■ Exercise ■
Report each line in the entries below that contains the string "pyautogui".

■ Input records ■

....................

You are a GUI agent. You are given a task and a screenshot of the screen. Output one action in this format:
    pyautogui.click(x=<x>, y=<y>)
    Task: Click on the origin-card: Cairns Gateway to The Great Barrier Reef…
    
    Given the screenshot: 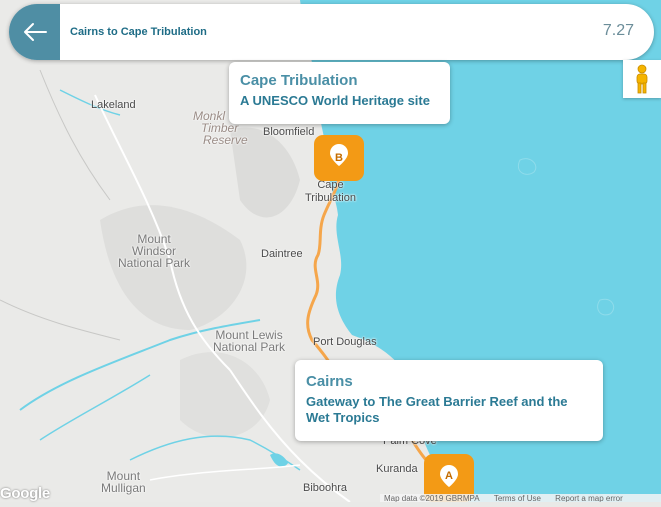 What is the action you would take?
    pyautogui.click(x=449, y=400)
    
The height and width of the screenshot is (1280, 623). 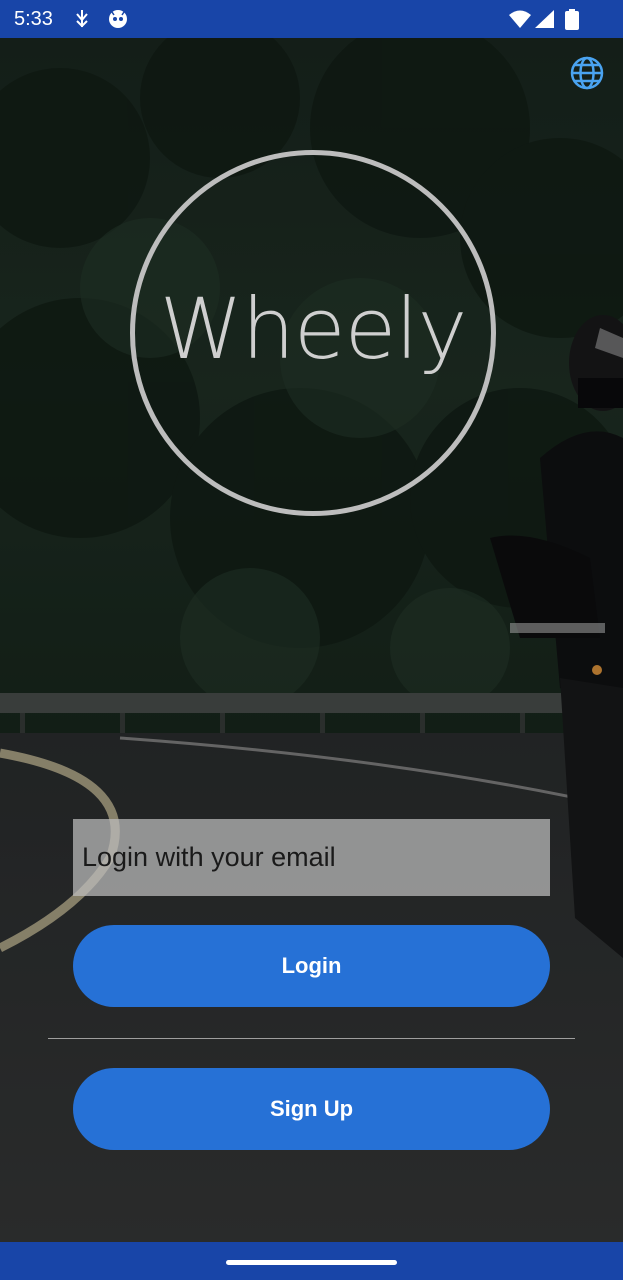 I want to click on usb-icon, so click(x=82, y=19).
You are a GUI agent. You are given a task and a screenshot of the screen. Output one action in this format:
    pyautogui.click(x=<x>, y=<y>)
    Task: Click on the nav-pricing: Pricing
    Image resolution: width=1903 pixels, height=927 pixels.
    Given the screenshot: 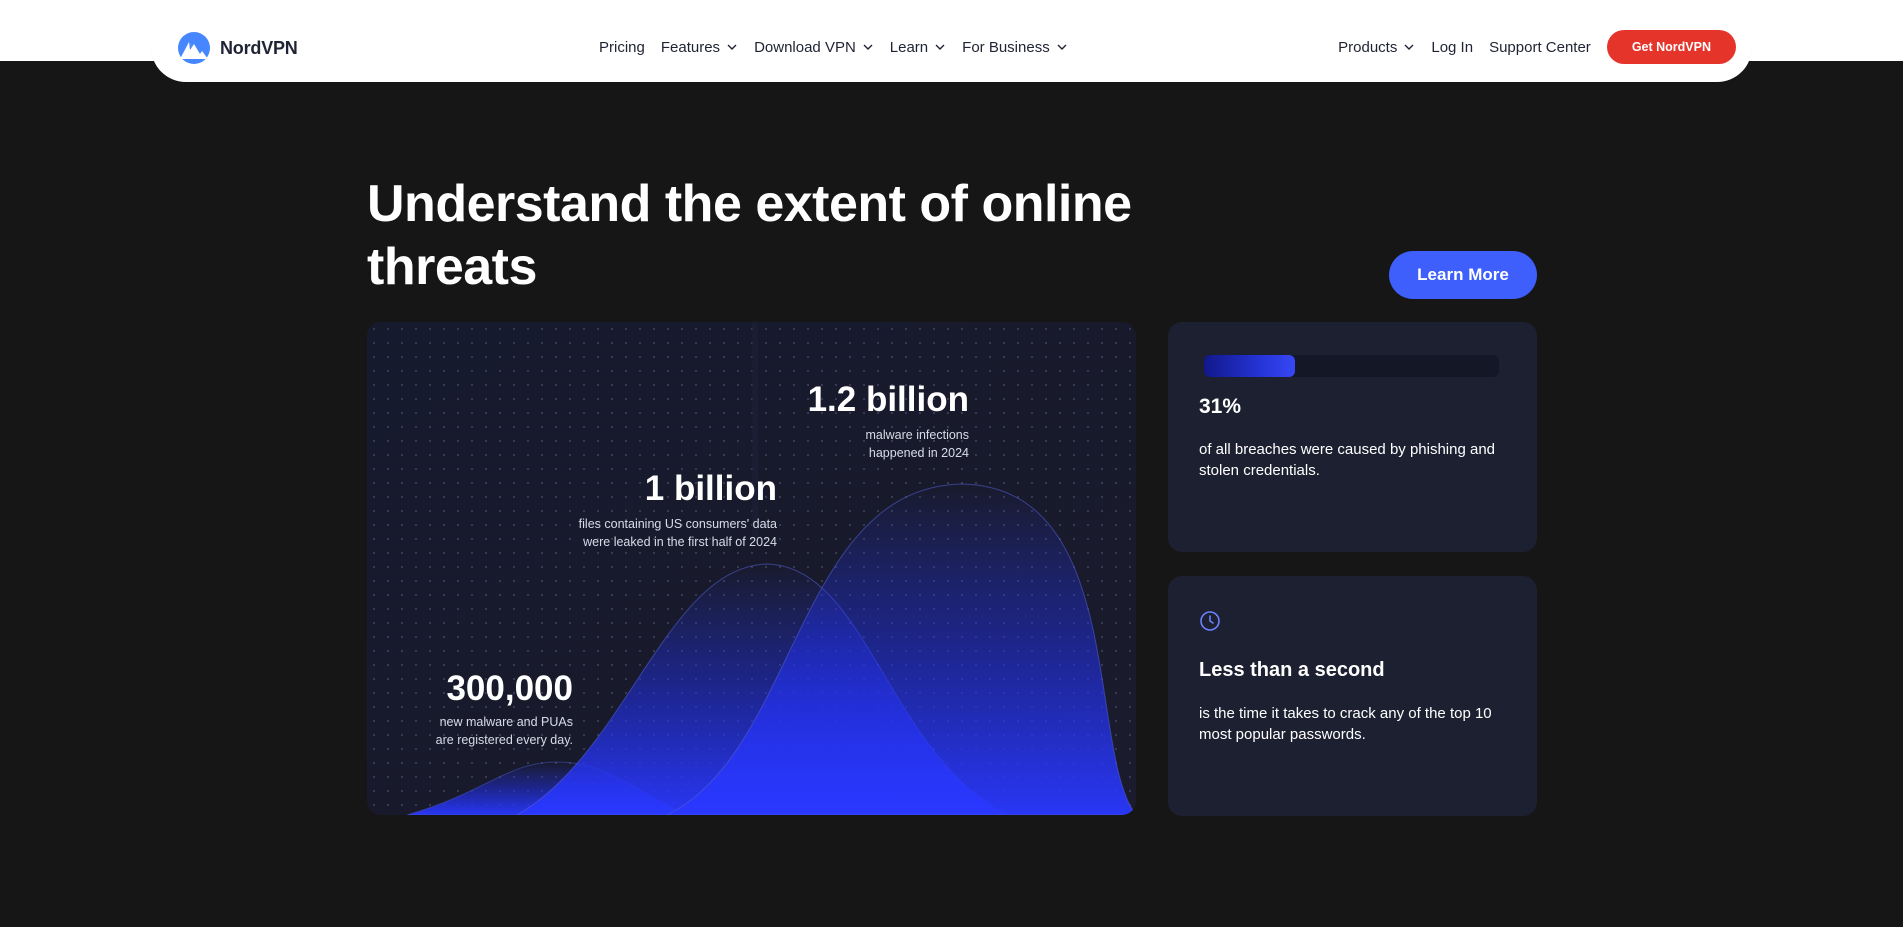 What is the action you would take?
    pyautogui.click(x=622, y=48)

....................

■ Written answer ■
    pyautogui.click(x=<x>, y=<y>)
    pyautogui.click(x=449, y=400)
    pyautogui.click(x=<x>, y=<y>)
    pyautogui.click(x=622, y=48)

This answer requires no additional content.